→ **ACTION ITEM**
Write all of the entries out again exactly.

→ **Dataset items**

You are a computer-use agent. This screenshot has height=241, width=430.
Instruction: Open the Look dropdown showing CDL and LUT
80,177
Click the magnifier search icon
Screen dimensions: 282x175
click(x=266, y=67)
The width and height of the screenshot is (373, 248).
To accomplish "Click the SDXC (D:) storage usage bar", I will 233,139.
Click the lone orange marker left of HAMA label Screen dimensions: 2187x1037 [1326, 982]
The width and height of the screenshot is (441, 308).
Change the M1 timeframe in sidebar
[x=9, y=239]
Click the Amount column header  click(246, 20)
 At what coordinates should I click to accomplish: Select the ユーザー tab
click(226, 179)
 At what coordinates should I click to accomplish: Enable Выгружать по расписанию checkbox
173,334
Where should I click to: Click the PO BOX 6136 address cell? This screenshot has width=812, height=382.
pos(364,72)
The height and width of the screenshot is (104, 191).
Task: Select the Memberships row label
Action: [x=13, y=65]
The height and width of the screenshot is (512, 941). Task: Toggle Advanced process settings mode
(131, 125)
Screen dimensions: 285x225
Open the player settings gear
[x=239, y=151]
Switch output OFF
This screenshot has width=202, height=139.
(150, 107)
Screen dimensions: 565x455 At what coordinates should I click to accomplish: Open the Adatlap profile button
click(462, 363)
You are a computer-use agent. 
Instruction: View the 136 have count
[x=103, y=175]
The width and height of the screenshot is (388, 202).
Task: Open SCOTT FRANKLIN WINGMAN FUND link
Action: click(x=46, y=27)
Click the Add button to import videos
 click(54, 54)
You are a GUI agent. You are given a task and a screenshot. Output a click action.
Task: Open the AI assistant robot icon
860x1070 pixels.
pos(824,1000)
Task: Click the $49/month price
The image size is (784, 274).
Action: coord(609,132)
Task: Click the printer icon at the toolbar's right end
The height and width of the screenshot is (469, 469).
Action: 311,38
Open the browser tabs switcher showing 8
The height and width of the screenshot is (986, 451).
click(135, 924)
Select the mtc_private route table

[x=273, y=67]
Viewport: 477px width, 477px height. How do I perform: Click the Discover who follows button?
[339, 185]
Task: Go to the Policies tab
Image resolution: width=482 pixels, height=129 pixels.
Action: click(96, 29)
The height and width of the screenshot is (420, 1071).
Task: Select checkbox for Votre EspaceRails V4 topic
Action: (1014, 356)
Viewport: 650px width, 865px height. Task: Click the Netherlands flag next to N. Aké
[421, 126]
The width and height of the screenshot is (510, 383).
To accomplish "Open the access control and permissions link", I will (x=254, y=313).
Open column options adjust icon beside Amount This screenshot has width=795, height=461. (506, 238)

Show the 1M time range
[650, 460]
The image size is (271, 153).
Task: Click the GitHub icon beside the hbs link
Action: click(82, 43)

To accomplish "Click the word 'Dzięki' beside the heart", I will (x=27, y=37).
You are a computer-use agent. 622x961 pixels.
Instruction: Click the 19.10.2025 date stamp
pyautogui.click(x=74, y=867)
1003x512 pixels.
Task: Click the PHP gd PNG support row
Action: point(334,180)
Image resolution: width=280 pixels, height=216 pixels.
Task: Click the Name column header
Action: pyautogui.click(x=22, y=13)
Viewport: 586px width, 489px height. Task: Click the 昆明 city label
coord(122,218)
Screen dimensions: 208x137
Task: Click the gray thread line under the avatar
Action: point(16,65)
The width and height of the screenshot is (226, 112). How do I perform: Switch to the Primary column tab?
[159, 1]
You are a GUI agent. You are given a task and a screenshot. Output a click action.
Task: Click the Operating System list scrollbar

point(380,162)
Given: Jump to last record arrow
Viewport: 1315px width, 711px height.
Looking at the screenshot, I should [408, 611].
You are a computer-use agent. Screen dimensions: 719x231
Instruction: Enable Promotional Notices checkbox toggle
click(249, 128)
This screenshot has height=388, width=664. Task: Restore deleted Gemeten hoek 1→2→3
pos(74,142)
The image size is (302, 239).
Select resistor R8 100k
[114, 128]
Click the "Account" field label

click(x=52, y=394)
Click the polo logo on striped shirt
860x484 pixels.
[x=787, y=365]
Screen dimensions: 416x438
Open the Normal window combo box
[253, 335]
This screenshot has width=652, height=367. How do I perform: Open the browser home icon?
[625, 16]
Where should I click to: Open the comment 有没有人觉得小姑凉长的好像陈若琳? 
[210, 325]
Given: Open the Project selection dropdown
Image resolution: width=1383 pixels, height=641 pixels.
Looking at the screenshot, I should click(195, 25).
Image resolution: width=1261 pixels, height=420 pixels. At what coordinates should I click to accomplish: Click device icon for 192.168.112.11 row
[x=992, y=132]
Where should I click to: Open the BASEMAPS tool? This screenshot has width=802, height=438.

→ **OUTPUT OF THE EXERCISE**
You are a computer-use agent. This screenshot has height=241, width=430.
Instruction: Open the Look dropdown showing CDL and LUT
80,177
Click the magnifier search icon
Screen dimensions: 282x175
click(x=266, y=67)
The width and height of the screenshot is (373, 248).
To accomplish "Click the SDXC (D:) storage usage bar", I will 233,139.
Click the lone orange marker left of HAMA label Screen dimensions: 2187x1037 [1326, 982]
The width and height of the screenshot is (441, 308).
Change the M1 timeframe in sidebar
[x=9, y=239]
Click the Amount column header  click(246, 20)
 At what coordinates should I click to accomplish: Select the ユーザー tab
click(226, 179)
 At what coordinates should I click to accomplish: Enable Выгружать по расписанию checkbox
173,334
Where should I click to: Click the PO BOX 6136 address cell? This screenshot has width=812, height=382.
pos(364,72)
The height and width of the screenshot is (104, 191).
Task: Select the Memberships row label
Action: [x=13, y=65]
The height and width of the screenshot is (512, 941). Task: Toggle Advanced process settings mode
(131, 125)
Screen dimensions: 285x225
Open the player settings gear
[x=239, y=151]
Switch output OFF
This screenshot has width=202, height=139.
(150, 107)
Screen dimensions: 565x455 At what coordinates should I click to accomplish: Open the Adatlap profile button
click(462, 363)
You are a computer-use agent. 
Instruction: View the 136 have count
[x=103, y=175]
The width and height of the screenshot is (388, 202).
Task: Open SCOTT FRANKLIN WINGMAN FUND link
Action: click(x=46, y=27)
Click the Add button to import videos
 click(54, 54)
You are a GUI agent. You are given a task and a screenshot. Output a click action.
Task: Open the AI assistant robot icon
860x1070 pixels.
pos(824,1000)
Task: Click the $49/month price
The image size is (784, 274).
Action: coord(609,132)
Task: Click the printer icon at the toolbar's right end
The height and width of the screenshot is (469, 469).
Action: 311,38
Open the browser tabs switcher showing 8
The height and width of the screenshot is (986, 451).
click(135, 924)
Select the mtc_private route table

[x=273, y=67]
Viewport: 477px width, 477px height. How do I perform: Click the Discover who follows button?
[339, 185]
Task: Go to the Policies tab
Image resolution: width=482 pixels, height=129 pixels.
Action: click(96, 29)
The height and width of the screenshot is (420, 1071).
Task: Select checkbox for Votre EspaceRails V4 topic
Action: (1014, 356)
Viewport: 650px width, 865px height. Task: Click the Netherlands flag next to N. Aké
[421, 126]
The width and height of the screenshot is (510, 383).
To accomplish "Open the access control and permissions link", I will (x=254, y=313).
Open column options adjust icon beside Amount This screenshot has width=795, height=461. (506, 238)

Show the 1M time range
[650, 460]
The image size is (271, 153).
Task: Click the GitHub icon beside the hbs link
Action: click(82, 43)

To accomplish "Click the word 'Dzięki' beside the heart", I will (x=27, y=37).
You are a computer-use agent. 622x961 pixels.
Instruction: Click the 19.10.2025 date stamp
pyautogui.click(x=74, y=867)
1003x512 pixels.
Task: Click the PHP gd PNG support row
Action: point(334,180)
Image resolution: width=280 pixels, height=216 pixels.
Task: Click the Name column header
Action: pyautogui.click(x=22, y=13)
Viewport: 586px width, 489px height. Task: Click the 昆明 city label
coord(122,218)
Screen dimensions: 208x137
Task: Click the gray thread line under the avatar
Action: point(16,65)
The width and height of the screenshot is (226, 112). How do I perform: Switch to the Primary column tab?
[159, 1]
You are a GUI agent. You are given a task and a screenshot. Output a click action.
Task: Click the Operating System list scrollbar

point(380,162)
Given: Jump to last record arrow
Viewport: 1315px width, 711px height.
Looking at the screenshot, I should [408, 611].
You are a computer-use agent. Screen dimensions: 719x231
Instruction: Enable Promotional Notices checkbox toggle
click(249, 128)
This screenshot has height=388, width=664. Task: Restore deleted Gemeten hoek 1→2→3
pos(74,142)
The image size is (302, 239).
Select resistor R8 100k
[114, 128]
Click the "Account" field label

click(x=52, y=394)
Click the polo logo on striped shirt
860x484 pixels.
[x=787, y=365]
Screen dimensions: 416x438
Open the Normal window combo box
[253, 335]
This screenshot has width=652, height=367. How do I perform: Open the browser home icon?
[625, 16]
Where should I click to: Open the comment 有没有人觉得小姑凉长的好像陈若琳? 
[210, 325]
Given: Open the Project selection dropdown
Image resolution: width=1383 pixels, height=641 pixels.
Looking at the screenshot, I should click(195, 25).
Image resolution: width=1261 pixels, height=420 pixels. At what coordinates should I click to accomplish: Click device icon for 192.168.112.11 row
[x=992, y=132]
Where should I click to: Open the BASEMAPS tool? This screenshot has width=802, height=438.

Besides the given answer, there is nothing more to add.